Monday, 17 October 2022 03:27

Moderna receives FDA clearance for emergency use of booster vaccine

Written by Evelyn Alas

Moderna, Inc, a biotechnology company pioneering messenger ARN (ARNm), therapeutics and vaccines, announced today that it received emergency use authorization (EUA) from the U.S. Food and Drug Administration (FDA) for its bivalent COVID-19 booster vaccine targeting omicron BA.4/BA, 5, mRNA-1273.222, for children and adolescents 6 to 17 years of age.

The licenses are based on a 25 μg booster dose for children 6 to 11 years of age and a 50 μg booster dose for adolescents 12 to 17 years of age, each following a full primary schedule of either of the licensed COVID-19 vaccines or a previous booster.

"We are proud to have received clearance for our updated bivalent booster for COVID-19 for children and teens ages 6 to 17", said Stéphane Bancel, Moderna's chief executive officer. "With bivalent boosters available for most age groups, families have access to updated tools as the winter months and holiday gatherings approach. We thank the FDA for their thorough and timely review".
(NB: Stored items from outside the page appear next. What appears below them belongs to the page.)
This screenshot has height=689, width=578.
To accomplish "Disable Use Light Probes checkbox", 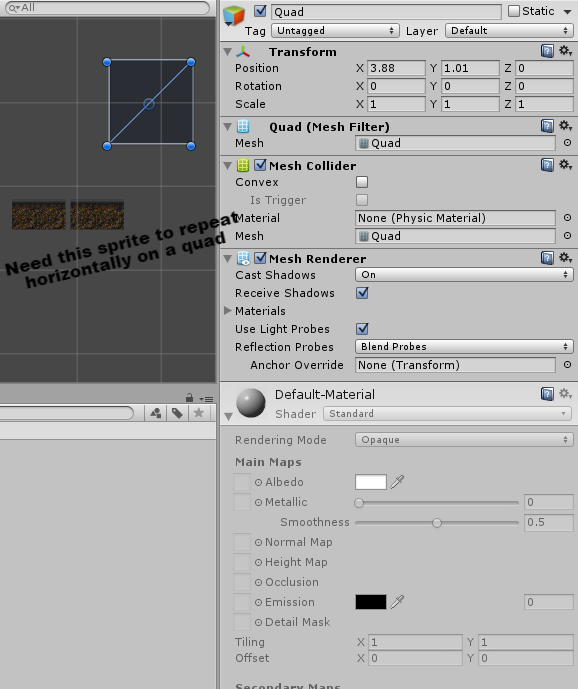I will 362,329.
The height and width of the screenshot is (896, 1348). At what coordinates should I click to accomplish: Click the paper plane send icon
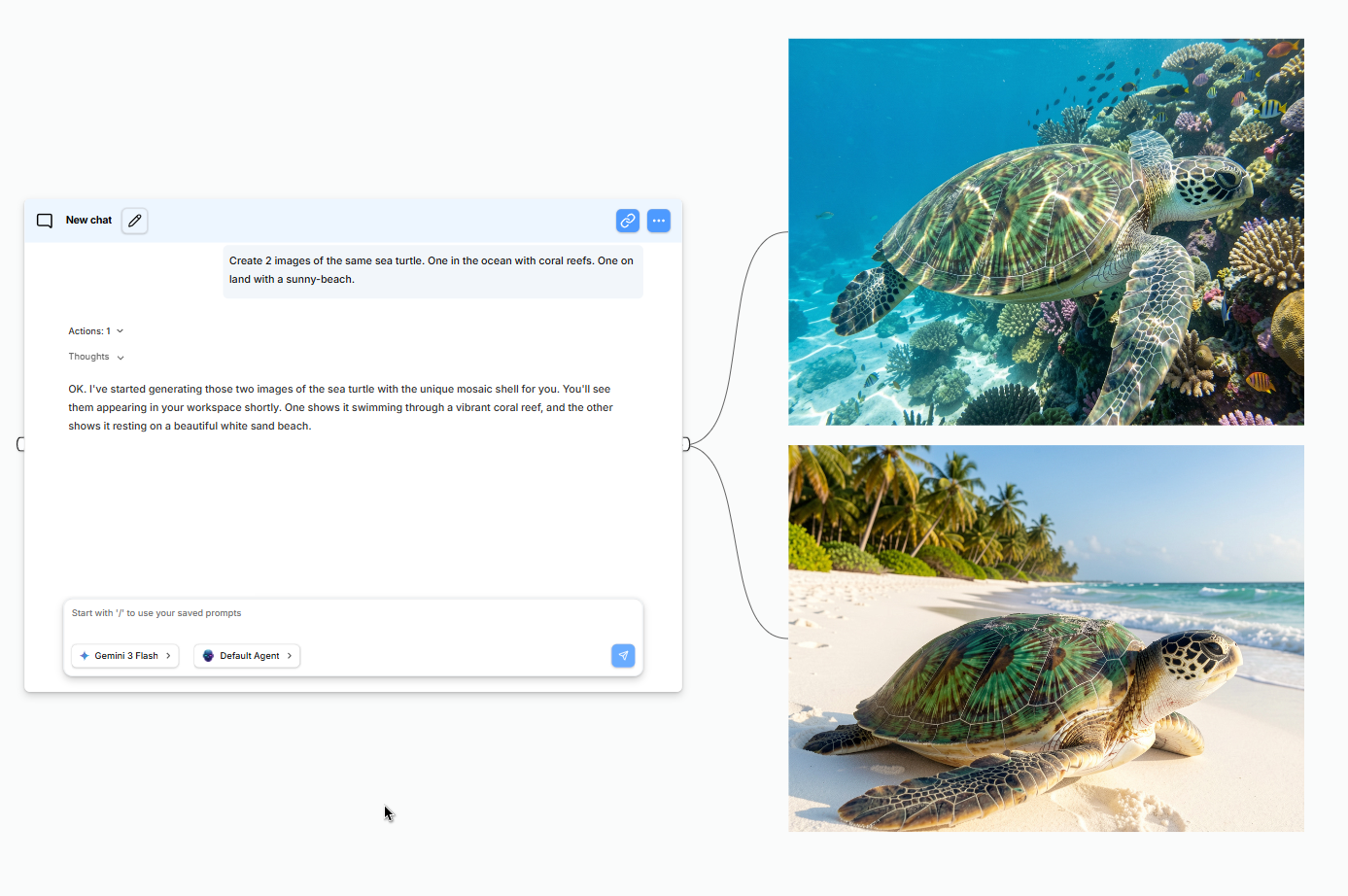coord(623,656)
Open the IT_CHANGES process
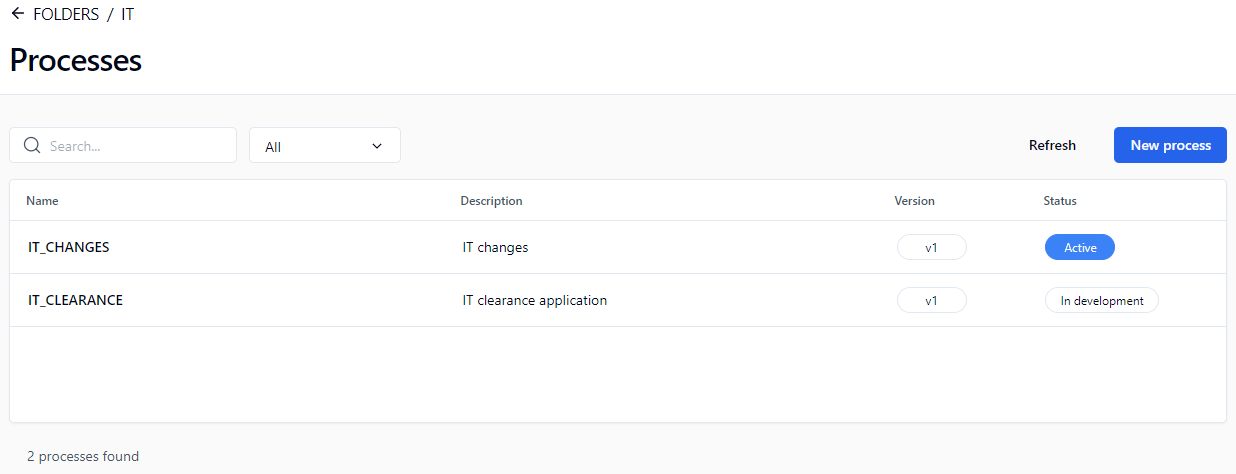1236x474 pixels. pos(69,247)
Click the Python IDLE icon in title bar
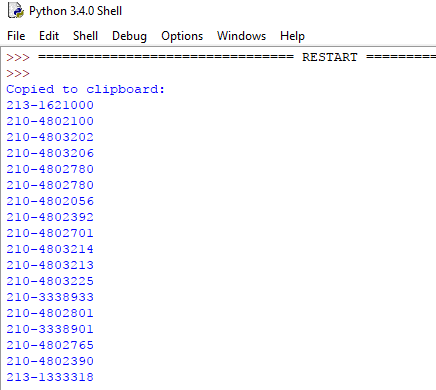This screenshot has width=436, height=390. point(16,11)
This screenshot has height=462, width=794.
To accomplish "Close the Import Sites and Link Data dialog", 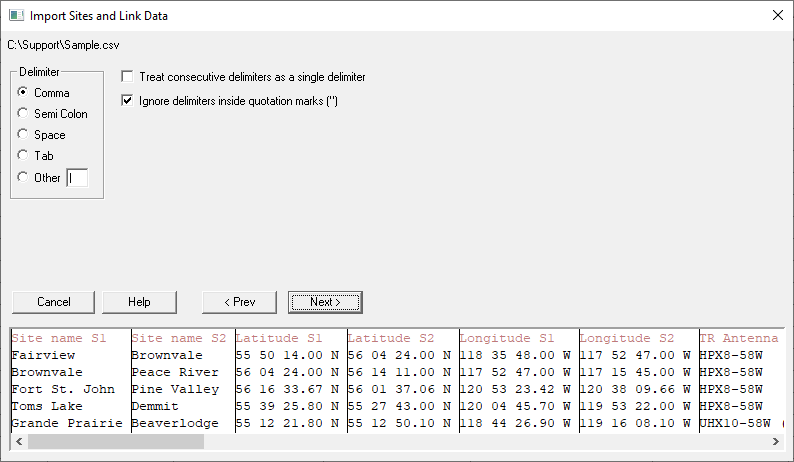I will point(777,16).
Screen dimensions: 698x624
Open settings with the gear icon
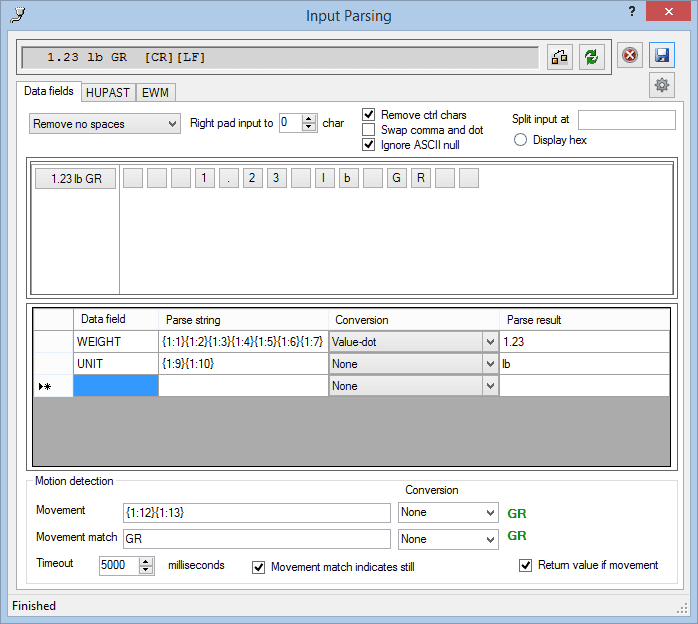coord(661,85)
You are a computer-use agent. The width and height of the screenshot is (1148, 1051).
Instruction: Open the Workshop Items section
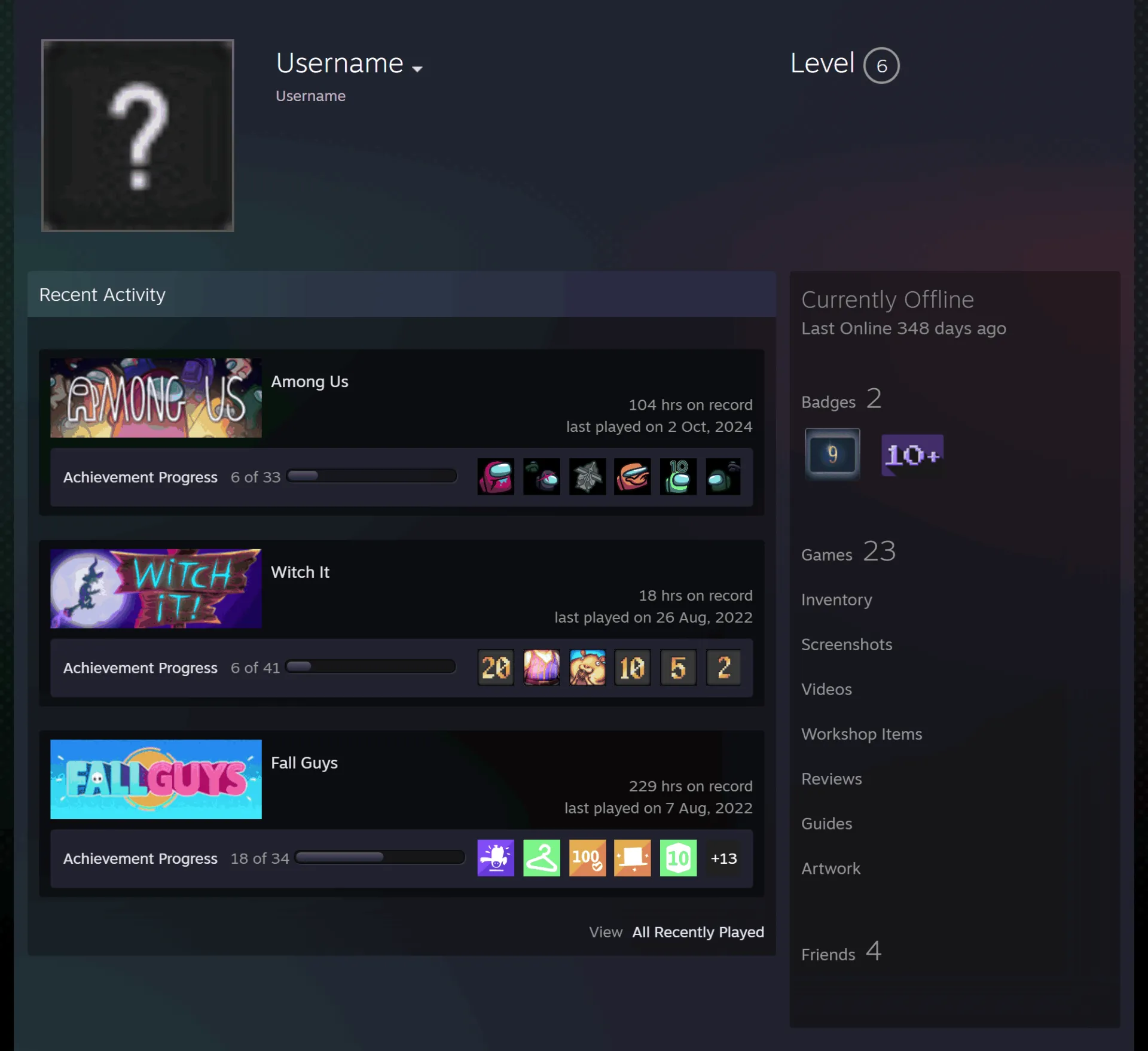pos(862,735)
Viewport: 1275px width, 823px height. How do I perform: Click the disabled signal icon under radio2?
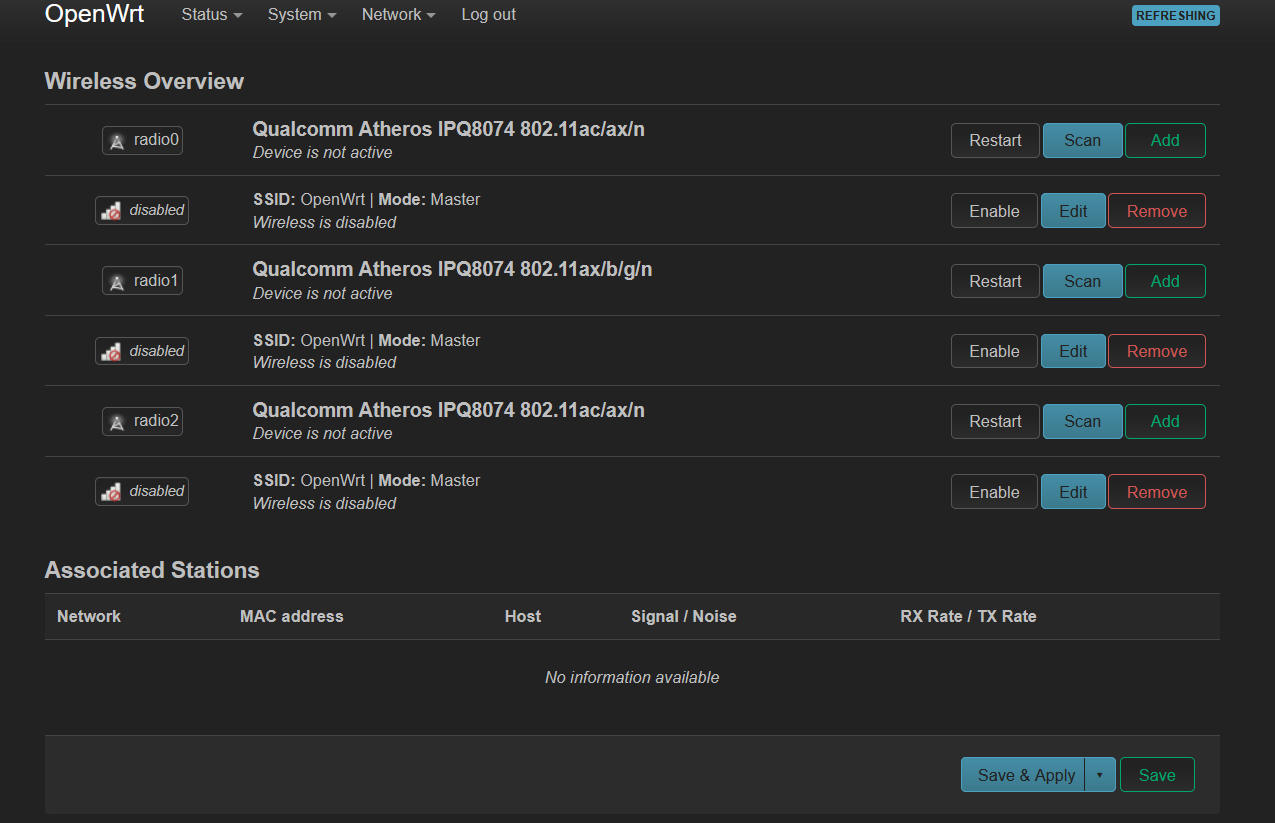click(x=142, y=491)
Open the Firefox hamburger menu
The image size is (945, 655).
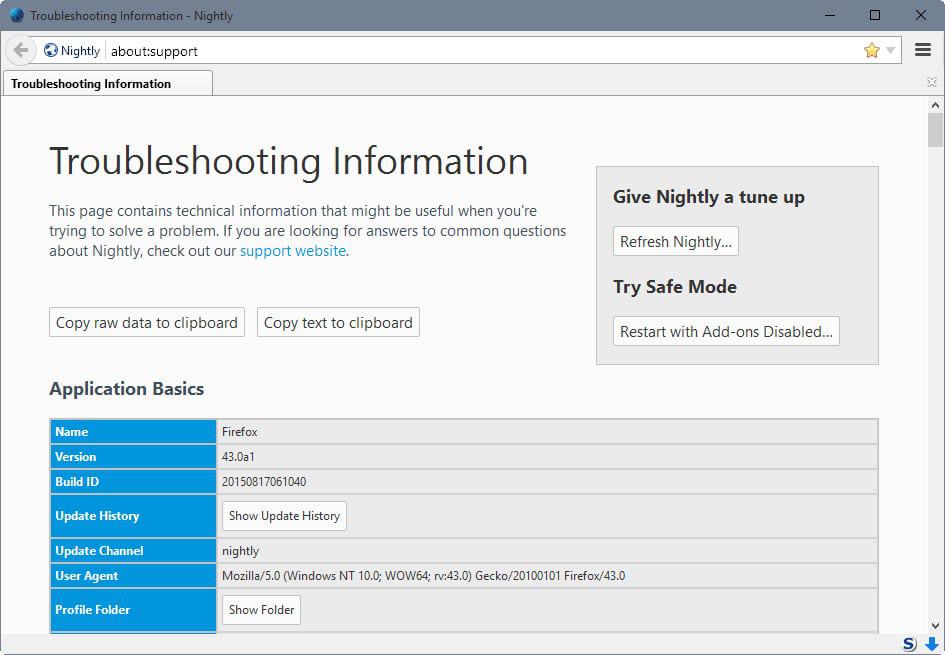tap(922, 49)
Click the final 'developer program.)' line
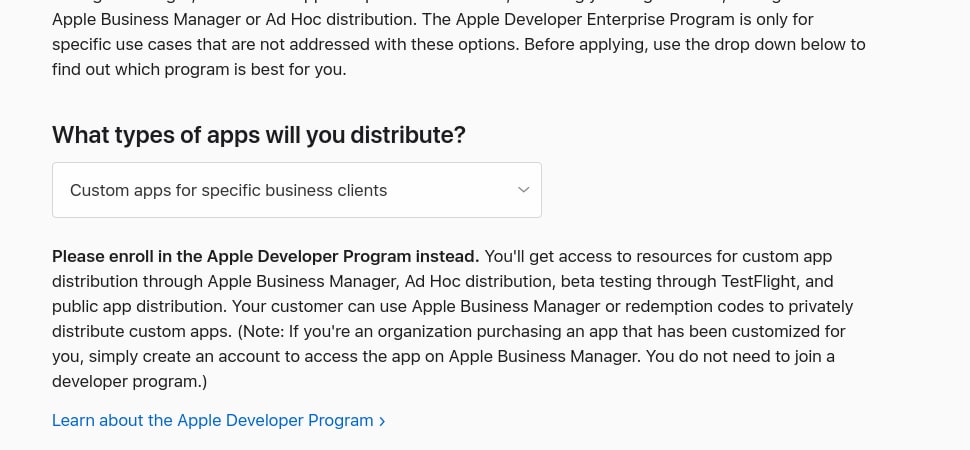 129,381
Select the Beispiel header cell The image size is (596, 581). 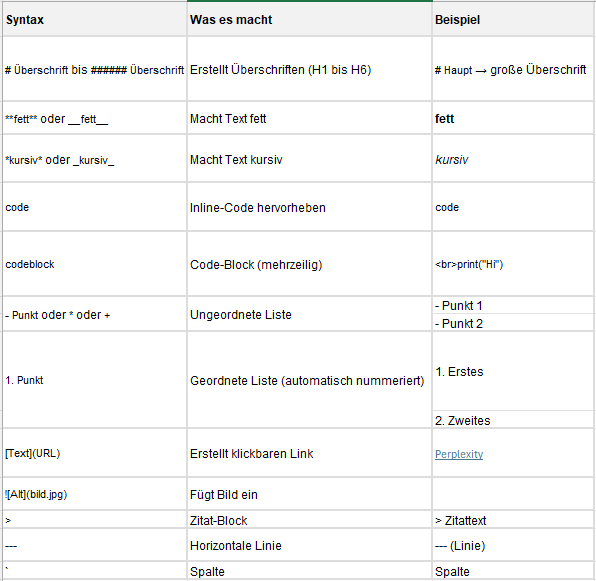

Last month, mRNA-1273.222, which targets the BA.4/BA.5 subvariants of omicron, received FDA approval for adults 18 years and older. The EUA application for children and adolescents is based on booster data from clinical studies for Moderna's original vaccine, mRNA-1273, which was administered to more than 1,000 participants in each cohort.

In addition, the U.S. filing included Phase I trial data for mRNA- 1273.222, as well as Phase 2/3 clinical trial data studying mRNA-1273.214, another bivalent omicron-targeted booster vaccine developed by Moderna.

Moderna is currently working to finalize its U.S. application for children aged 6 months to 5 years. The application is expected to be completed later this year.